Treatment and Recovery
Treatment for an LCL sprain varies based on the injury’s severity. For mild to moderate sprains (Grade 1 and 2), conservative management is the initial approach. This often includes the RICE protocol: Rest, Ice, Compression, and Elevation. Resting the knee limits further injury, applying ice reduces pain and swelling, compression controls swelling, and elevating the leg minimizes it. Nonsteroidal anti-inflammatory drugs (NSAIDs) may be recommended to manage pain and inflammation.
A hinged knee brace may be used to provide stability and protect the joint while allowing some controlled movement during the healing process. Crutches can also be used to limit weight-bearing on the injured leg, especially in the initial stages. Physical therapy is important for recovery across all LCL sprain grades. Rehabilitation exercises focus on restoring the knee’s range of motion, strengthening the surrounding muscles, and improving stability.

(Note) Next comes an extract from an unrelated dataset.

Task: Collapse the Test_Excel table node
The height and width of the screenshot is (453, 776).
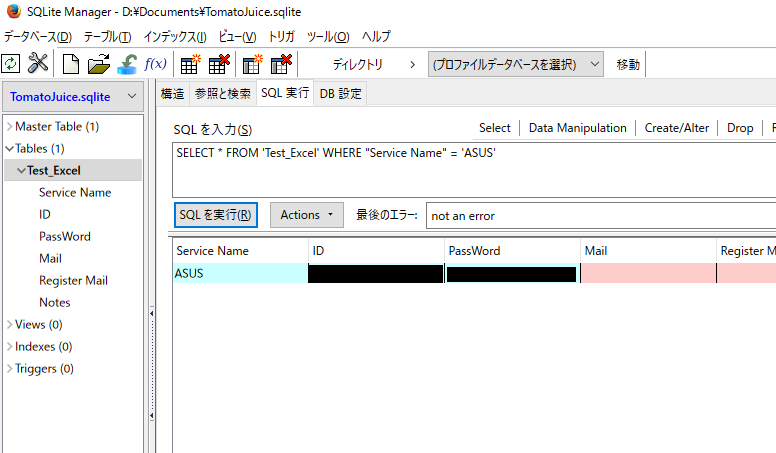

For severe Grade 3 LCL sprains, particularly if other knee ligaments are also torn or if there is significant instability, surgical intervention may be considered, although it is less common for isolated LCL injuries. Surgical repair or reconstruction aims to restore the ligament’s integrity and knee stability.
Recovery timelines vary by grade. Mild sprains heal in 2-4 weeks, moderate in 8-12 weeks, and severe can take 8-12 weeks or longer, especially if surgery is performed. Full return to activities, particularly sports, depends on regaining complete strength, stability, and range of motion.